Addien’s eyes grew hard. “Yes, Lady Darrow,” she said in flawless tones and added an even more flawless curtsy.
She’d perfected both and delivered them in deference.
And Thornwick loathed absolutely everything about this moment. There was something sacrilegious in the bold, queen-like Addien Killoran being subservient to anyone—but especially this shrew, her lesser in every way.
Thornwick opened his mouth to put an immediate end to this exchange and call it a day, both on her attempts to be a highlighted guest at the Virgin Auctions and also the consideration of her role for future duchess.
Addien caught his eye. She gave a slight indecipherable shake of her head.
They conversed with nothing more than their eyes. Thornwick and Addien. Him saying one thing, and she the other. She did not allow Baroness Darrow to foil her second attempt here. Addien, and her usual proud self, was determined everything would go as Dynevor wished without a hitch.
Admiration appeared to be fast-growing and, infuriatingly, the only emotion he seemed to have where the valiant woman was concerned.
Thornwick and Addien engaged in a silent battle; he with a desire to end the day’s assignment and preserve her pride, and Addien, who all but silently pleaded for control of the outcome.
The baroness’s shrewd gaze moved between him and Addien.
Ultimately, he conceded to Addien’s wishes, not because he, in any way, gave two bloody damns about not offending the fleshy baroness. No, he’d wronged Addien several times today and too many times before. He conceded and let her have the situation play out as she wished.
A faint shimmer lit her amethyst gaze, betraying her gratitude.
Addien sank into a curtsy the queen wouldn’t have found fault with and did as the baroness wished. She left.
And damned if staring after her retreating figure all the way until a footman brought the carved mahogany panel to a close behind her didn’t make him want to follow right after her.
Chapter 11
Addien allowed herself to be escorted from the room by one of the baroness’s strapping footmen. Broad of shoulders, narrow of hips, oozing with muscles, he could have been any guard inside the Devil’s Den.
Which is no doubt the very reason she wanted her alone time with Malric. An unpleasant sensation soured her stomach and left an even more sour taste in her mouth. Leave the woman to him, Addien thought to herself as she walked a ridiculously long distance upon an even more ridiculously long, wide white Italian marble floor. No doubt installed to further accentuate, as if any accentuation was needed, the garish wealth the baroness had been born to and married.
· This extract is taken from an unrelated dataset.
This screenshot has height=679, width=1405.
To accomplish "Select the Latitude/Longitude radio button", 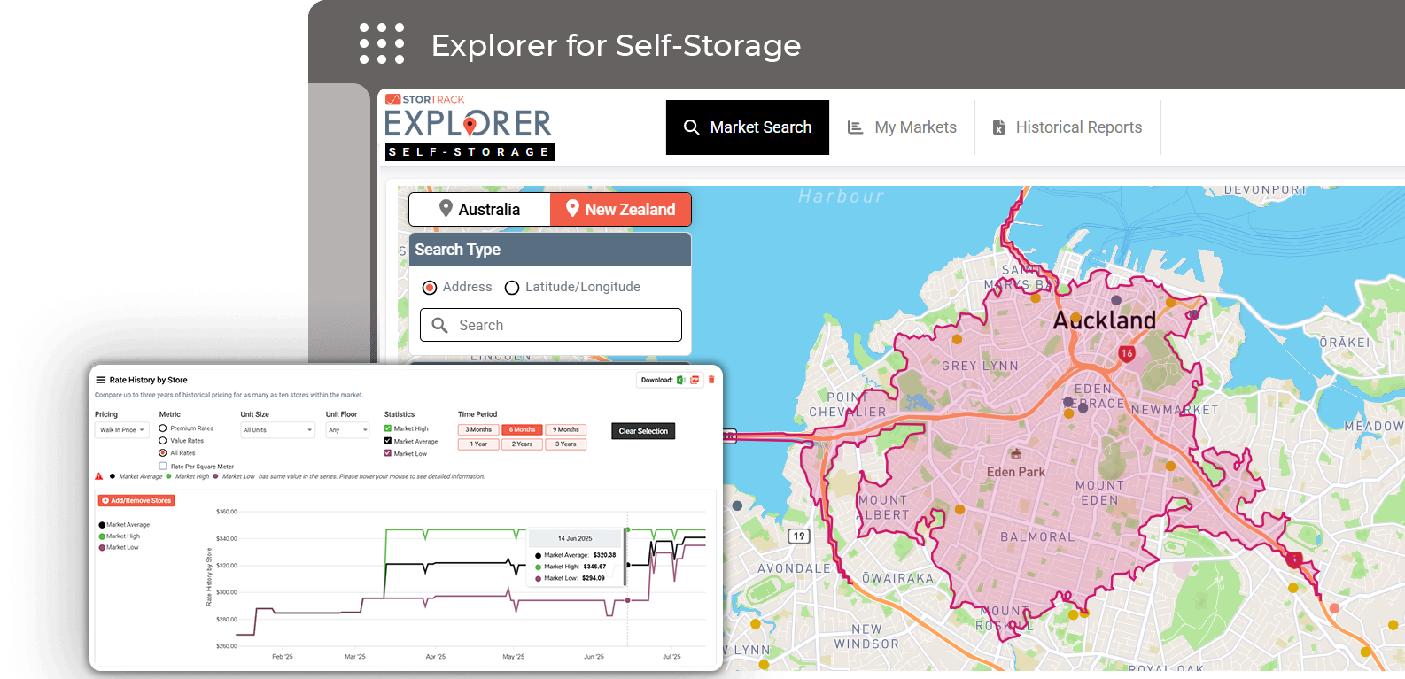I will (512, 288).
The two of them could have one another. They suited each other perfectly. That was, except for one glaring distinction that she wanted to dismiss, but couldn’t. He’d let her make the ultimate call about whether to end the meeting or not. He would’ve supported her either way, but he’d let her, Addien, make that decision, and a man like the Marquess of Thornwick wouldn’t cede Satan’s throne to the Devil himself. He craved power, and he celebrated his role as a superior at the Devil’s Den. Nor did she believe he’d done so out of any sense of guilt for his earlier cruelty. Say what she could about the Marquess of Thornwick, he wasn’t a man compelled to feel any sort of guilt. No, his had been an acknowledgement she’d realized the minute he looked to her for the decision, an acknowledgement of wrongdoing and ownership of his transgression. It had been an act far greater than any three-word, empty apology.
Addien looked at a nearby life-sized portrait of the baroness depicted as one of the Greek goddesses. Cloaked in diaphanouswhite silk and her long curls wreathed with a gilded olive branch, she slanted a come-hither glance in the direction of her admirer.
She sneered. This was the exquisite company he kept. As her friends at the Devil’s Den aptly pointed out last evening, at the end of the day, Malric was a gentleman. He didn’t belong in Addien’s world. He’d eventually marry. If he were forced to choose a woman: inferior Addien of her street born heritage, or the high-born lady who was so busy preening she didn’t know the world was bleeding, he’d always go for the baroness.
That realization shouldn’t hurt the way it did.
“Ahem.”
Addien startled. She looked around and realized she and “Big Footman,” as she’d named him, reached the very last parlor at the end of the hall.
Ah, so she had been banished by the baroness.
“You aren’t to leave until the baroness calls for you,” Big Footman announced. “And if you do, she would like you to be informed she will bring a complaint to the Earl of Dynevor.”
She couldn’t stop herself. “Another one?” Addien refused to let him see the fear his warning provoked.
His lips revealed his displeasure. Without another word, Big Footman caught both gilded handles of the white-painted doors and drew them closed.
Addien sighed.
Alas, he’d deny her the pleasure of a good row.
Her ears caught the faint grind of the key being turned.Click.
Addien’s heart beat hard against her ribcage. He’d locked her inside. Every person born on the streets knew the peril posed by four walls and locked doors.